"こういうドキュメンタリー映画(映像)って良さそうだなぁ" と、思わず手を打ってしまった。
"SL" が好きで、 "メカ" にも目がない......、というような者( boy )たちには待ち遠しくてならない映画ではなかろうか。そして、監督が "山田洋次監督" とくれば、自分なぞは今からワクワクとした気分となってしまう。
<「SL復元の過程、映像作品に残す 山田洋次監督が撮影」>( 日本経済新聞 2010.04.07 ) というものである。

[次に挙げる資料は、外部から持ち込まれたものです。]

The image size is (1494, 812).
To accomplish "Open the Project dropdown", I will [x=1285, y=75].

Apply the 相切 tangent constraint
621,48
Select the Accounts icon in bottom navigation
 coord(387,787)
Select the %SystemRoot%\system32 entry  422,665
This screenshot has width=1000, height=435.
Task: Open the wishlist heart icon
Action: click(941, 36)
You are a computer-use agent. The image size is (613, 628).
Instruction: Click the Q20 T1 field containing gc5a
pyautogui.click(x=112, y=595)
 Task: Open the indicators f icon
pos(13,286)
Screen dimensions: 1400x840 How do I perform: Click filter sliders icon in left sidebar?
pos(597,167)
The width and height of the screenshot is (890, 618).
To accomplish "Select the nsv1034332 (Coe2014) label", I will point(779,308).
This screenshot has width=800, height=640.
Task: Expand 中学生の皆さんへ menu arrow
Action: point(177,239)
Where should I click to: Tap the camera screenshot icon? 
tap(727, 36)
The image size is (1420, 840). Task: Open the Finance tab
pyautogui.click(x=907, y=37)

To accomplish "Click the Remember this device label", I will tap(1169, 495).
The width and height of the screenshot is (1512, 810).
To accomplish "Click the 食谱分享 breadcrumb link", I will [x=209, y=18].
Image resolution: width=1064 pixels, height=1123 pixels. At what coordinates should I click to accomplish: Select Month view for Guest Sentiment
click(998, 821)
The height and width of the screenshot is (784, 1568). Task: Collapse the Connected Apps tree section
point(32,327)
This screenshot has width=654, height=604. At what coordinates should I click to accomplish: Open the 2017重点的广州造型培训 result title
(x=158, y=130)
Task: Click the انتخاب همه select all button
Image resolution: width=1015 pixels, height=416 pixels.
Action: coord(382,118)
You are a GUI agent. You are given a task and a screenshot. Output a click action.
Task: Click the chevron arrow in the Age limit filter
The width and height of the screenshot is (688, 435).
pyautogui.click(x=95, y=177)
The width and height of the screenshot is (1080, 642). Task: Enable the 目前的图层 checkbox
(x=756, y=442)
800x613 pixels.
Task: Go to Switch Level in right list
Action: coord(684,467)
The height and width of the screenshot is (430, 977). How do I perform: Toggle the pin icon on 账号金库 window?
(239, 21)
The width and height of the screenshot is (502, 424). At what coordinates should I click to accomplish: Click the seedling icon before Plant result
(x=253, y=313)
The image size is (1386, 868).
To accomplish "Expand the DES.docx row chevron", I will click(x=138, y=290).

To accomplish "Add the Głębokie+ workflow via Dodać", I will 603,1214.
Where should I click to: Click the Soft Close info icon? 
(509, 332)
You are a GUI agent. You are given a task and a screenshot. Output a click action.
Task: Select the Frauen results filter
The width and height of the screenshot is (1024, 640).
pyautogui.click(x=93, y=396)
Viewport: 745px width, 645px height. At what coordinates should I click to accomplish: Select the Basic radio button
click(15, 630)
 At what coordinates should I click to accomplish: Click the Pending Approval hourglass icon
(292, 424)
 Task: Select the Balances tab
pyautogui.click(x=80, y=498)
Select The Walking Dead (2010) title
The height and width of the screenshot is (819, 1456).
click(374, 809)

< JR東日本の清野智社長は6日の定例記者会見で、同社がさいたま市の大宮総合車両センターで進めている蒸気機関車「C61」の復元作業を、山田洋次監督がドキュメンタリー作品にするため撮影を始めていることを明らかにした。
C61は群馬県伊勢崎市の華蔵寺公園遊園地で展示保存されていたもので、解体して運転ができる状態に復元する。山田監督がニュースで知り、JR東に映像化を提案。同社は「SL復元の貴重な映像を残してもらえるということで、全面的に協力させていただくことにした」としている。
山田監督は「鉄道会社にいた父の影響で私も鉄道マニア。SLの仕組みを中心に、小中学生がわくわくしながら魅入る作品にしたい」とのメッセージを寄せた。
映画にするか、テレビで放映するかなど公開方法は未定という。撮影は、試運転が始まる来年春ごろまで続く予定。〔共同〕>(同上サイトより)
だいぶ以前に、既にリタイアした "SL" を、 "修復・復元" するというそのプロセスをドキュメンタリーにしたTV番組を観たことがあった。NHK制作の "SL" 関連番組だったかと思う。
ところで、 "修復・復元" 作業で出会う難問と言えば、 "破損部品" のスペアが既に保管されていない場合であろう。並みのスタッフたちであれば、その時点で「ムリですね......」ということになり "ジ・エンド" となってしまう。
と言うのも、 "破損部品" を単発で再製造するのはコストも時間も馬鹿にならないからだ。まして古い "SL" となれば、部品設計図の存在も怪しいし、見聞し熟知していた機関士も既にいなくなっていたりする。
その番組では、確か巨大な車輪(直径1.7メートル以上?)に "クラック(ひび割れ)" が入り、走行が危ぶまれるという事情だったかと覚えている。
だが、そのプロジェクト・メンバーは "並みのスタッフたち" ではなかった。いわば "凝り性" の " boy " たちの集まりであったため、結局、 "クラック" 入りの巨大な車輪一個を、 "新規に作っちゃえ" ということに至ったかと思う。
そして、古い設計図探しやら、製造経験者探し......、という難問を次々と突破しつつ、漸く、機関車本体にその車輪を履かせるところまでを映し、見せた。何とも手に汗握るドキュメンタリーであった。
きっと、<鉄道マニア>の山田洋次監督もこの番組を見逃すことはなかったと想像される。で、今度は、機関車全体の解体・復元プロセスのすべてを "マニアの眼" で映像化しようとされているのであろう。その心境は、よ~くわかるような気がしている。
人間と人間たちが織り成す関係を見つめて "名画" を作り出す山田洋次監督が、こうした "メカニック" な対象を見つめるというのは、一般的には "異分野" だと受け取る向きがあるやも知れない。しかし決してそうではないように思う......。
確かに、同監督は "鉄道マニア" だからという理由も濃厚ではあろう。だが、 "人間の心と心との関係" を凝視する者の "脳内" には、 "事柄と事柄との関係" の読み取りに精緻であろうとする視点を深く宿していそうである。それは、 "部品と部品とのメカニックな関係" を理解し了解し、かつ楽しむというような構造を同時並行的に作り上げているのかもしれない。